Without altering a single character, set down all of the data below.

****

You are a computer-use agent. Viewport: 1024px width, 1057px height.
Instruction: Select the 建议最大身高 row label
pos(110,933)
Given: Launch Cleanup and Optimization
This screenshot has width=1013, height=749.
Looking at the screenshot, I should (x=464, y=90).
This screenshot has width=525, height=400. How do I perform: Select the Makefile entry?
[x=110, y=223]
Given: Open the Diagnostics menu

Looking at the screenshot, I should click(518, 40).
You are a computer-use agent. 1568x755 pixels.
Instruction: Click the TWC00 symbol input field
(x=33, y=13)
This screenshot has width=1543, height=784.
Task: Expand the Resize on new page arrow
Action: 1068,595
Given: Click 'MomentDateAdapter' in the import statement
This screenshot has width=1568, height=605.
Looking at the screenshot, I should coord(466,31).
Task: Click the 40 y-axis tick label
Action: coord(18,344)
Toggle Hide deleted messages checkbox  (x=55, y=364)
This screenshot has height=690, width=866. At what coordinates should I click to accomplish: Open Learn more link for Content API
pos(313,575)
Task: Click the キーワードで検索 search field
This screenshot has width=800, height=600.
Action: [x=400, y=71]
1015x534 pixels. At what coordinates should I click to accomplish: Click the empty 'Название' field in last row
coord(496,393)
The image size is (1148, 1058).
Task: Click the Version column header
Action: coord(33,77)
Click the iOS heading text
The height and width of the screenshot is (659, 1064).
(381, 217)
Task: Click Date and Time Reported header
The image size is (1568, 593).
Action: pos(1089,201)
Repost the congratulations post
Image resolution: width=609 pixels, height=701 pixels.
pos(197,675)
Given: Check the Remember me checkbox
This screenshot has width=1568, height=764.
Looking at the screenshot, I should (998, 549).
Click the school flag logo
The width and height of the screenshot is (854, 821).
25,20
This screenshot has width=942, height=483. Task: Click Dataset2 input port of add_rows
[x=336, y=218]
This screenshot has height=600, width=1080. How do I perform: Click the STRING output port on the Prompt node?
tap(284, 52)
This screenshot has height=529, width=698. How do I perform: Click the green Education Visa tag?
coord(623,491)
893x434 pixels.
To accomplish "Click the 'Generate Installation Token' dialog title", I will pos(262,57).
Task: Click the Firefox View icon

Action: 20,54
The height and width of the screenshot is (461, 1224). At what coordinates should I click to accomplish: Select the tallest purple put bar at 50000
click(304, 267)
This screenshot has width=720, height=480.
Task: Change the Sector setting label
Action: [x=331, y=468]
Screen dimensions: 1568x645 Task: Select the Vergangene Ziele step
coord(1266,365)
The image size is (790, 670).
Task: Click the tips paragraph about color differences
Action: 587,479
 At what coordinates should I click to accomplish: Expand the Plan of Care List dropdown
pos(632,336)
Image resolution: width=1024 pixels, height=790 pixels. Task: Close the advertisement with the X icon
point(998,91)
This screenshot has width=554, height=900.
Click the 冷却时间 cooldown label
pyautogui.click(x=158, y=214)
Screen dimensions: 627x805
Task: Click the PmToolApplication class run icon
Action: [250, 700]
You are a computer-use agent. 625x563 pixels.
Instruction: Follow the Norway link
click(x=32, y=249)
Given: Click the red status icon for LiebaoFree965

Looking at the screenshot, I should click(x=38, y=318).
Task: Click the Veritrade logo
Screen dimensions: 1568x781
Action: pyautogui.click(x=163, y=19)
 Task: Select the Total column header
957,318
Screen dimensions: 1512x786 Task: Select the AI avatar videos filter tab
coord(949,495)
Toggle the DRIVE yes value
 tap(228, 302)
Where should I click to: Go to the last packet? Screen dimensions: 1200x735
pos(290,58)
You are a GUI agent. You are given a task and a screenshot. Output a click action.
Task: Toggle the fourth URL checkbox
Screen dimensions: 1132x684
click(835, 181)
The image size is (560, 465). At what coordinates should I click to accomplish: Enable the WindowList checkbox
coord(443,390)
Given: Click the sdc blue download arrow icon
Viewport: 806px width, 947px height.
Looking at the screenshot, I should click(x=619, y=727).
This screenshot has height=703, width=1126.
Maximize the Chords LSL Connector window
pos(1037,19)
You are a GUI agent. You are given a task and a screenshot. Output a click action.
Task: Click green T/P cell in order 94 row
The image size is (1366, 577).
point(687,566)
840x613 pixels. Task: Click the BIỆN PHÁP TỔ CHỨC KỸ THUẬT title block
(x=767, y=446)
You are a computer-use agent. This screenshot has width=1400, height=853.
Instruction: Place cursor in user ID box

****

SOLUTION:
You are a computer-use agent. Viewport: 1024px width, 1057px height.
Instruction: Select the 建议最大身高 row label
pos(110,933)
Given: Launch Cleanup and Optimization
This screenshot has width=1013, height=749.
Looking at the screenshot, I should (x=464, y=90).
This screenshot has width=525, height=400. How do I perform: Select the Makefile entry?
[x=110, y=223]
Given: Open the Diagnostics menu

Looking at the screenshot, I should click(518, 40).
You are a computer-use agent. 1568x755 pixels.
Instruction: Click the TWC00 symbol input field
(x=33, y=13)
This screenshot has width=1543, height=784.
Task: Expand the Resize on new page arrow
Action: 1068,595
Given: Click 'MomentDateAdapter' in the import statement
This screenshot has width=1568, height=605.
Looking at the screenshot, I should coord(466,31).
Task: Click the 40 y-axis tick label
Action: coord(18,344)
Toggle Hide deleted messages checkbox  (x=55, y=364)
This screenshot has height=690, width=866. At what coordinates should I click to accomplish: Open Learn more link for Content API
pos(313,575)
Task: Click the キーワードで検索 search field
This screenshot has width=800, height=600.
Action: [x=400, y=71]
1015x534 pixels. At what coordinates should I click to accomplish: Click the empty 'Название' field in last row
coord(496,393)
The image size is (1148, 1058).
Task: Click the Version column header
Action: coord(33,77)
Click the iOS heading text
The height and width of the screenshot is (659, 1064).
(381, 217)
Task: Click Date and Time Reported header
The image size is (1568, 593).
Action: pos(1089,201)
Repost the congratulations post
Image resolution: width=609 pixels, height=701 pixels.
pos(197,675)
Given: Check the Remember me checkbox
This screenshot has width=1568, height=764.
Looking at the screenshot, I should (998, 549).
Click the school flag logo
The width and height of the screenshot is (854, 821).
25,20
This screenshot has width=942, height=483. Task: Click Dataset2 input port of add_rows
[x=336, y=218]
This screenshot has height=600, width=1080. How do I perform: Click the STRING output port on the Prompt node?
tap(284, 52)
This screenshot has height=529, width=698. How do I perform: Click the green Education Visa tag?
coord(623,491)
893x434 pixels.
To accomplish "Click the 'Generate Installation Token' dialog title", I will pos(262,57).
Task: Click the Firefox View icon

Action: 20,54
The height and width of the screenshot is (461, 1224). At what coordinates should I click to accomplish: Select the tallest purple put bar at 50000
click(304, 267)
This screenshot has width=720, height=480.
Task: Change the Sector setting label
Action: [x=331, y=468]
Screen dimensions: 1568x645 Task: Select the Vergangene Ziele step
coord(1266,365)
The image size is (790, 670).
Task: Click the tips paragraph about color differences
Action: 587,479
 At what coordinates should I click to accomplish: Expand the Plan of Care List dropdown
pos(632,336)
Image resolution: width=1024 pixels, height=790 pixels. Task: Close the advertisement with the X icon
point(998,91)
This screenshot has width=554, height=900.
Click the 冷却时间 cooldown label
pyautogui.click(x=158, y=214)
Screen dimensions: 627x805
Task: Click the PmToolApplication class run icon
Action: [250, 700]
You are a computer-use agent. 625x563 pixels.
Instruction: Follow the Norway link
click(x=32, y=249)
Given: Click the red status icon for LiebaoFree965

Looking at the screenshot, I should click(x=38, y=318).
Task: Click the Veritrade logo
Screen dimensions: 1568x781
Action: pyautogui.click(x=163, y=19)
 Task: Select the Total column header
957,318
Screen dimensions: 1512x786 Task: Select the AI avatar videos filter tab
coord(949,495)
Toggle the DRIVE yes value
 tap(228, 302)
Where should I click to: Go to the last packet? Screen dimensions: 1200x735
pos(290,58)
You are a GUI agent. You are given a task and a screenshot. Output a click action.
Task: Toggle the fourth URL checkbox
Screen dimensions: 1132x684
click(835, 181)
The image size is (560, 465). At what coordinates should I click to accomplish: Enable the WindowList checkbox
coord(443,390)
Given: Click the sdc blue download arrow icon
Viewport: 806px width, 947px height.
Looking at the screenshot, I should click(x=619, y=727).
This screenshot has height=703, width=1126.
Maximize the Chords LSL Connector window
pos(1037,19)
You are a GUI agent. You are given a task and a screenshot. Output a click action.
Task: Click green T/P cell in order 94 row
The image size is (1366, 577).
point(687,566)
840x613 pixels. Task: Click the BIỆN PHÁP TỔ CHỨC KỸ THUẬT title block
(x=767, y=446)
You are a computer-use agent. This screenshot has width=1400, height=853.
Instruction: Place cursor in user ID box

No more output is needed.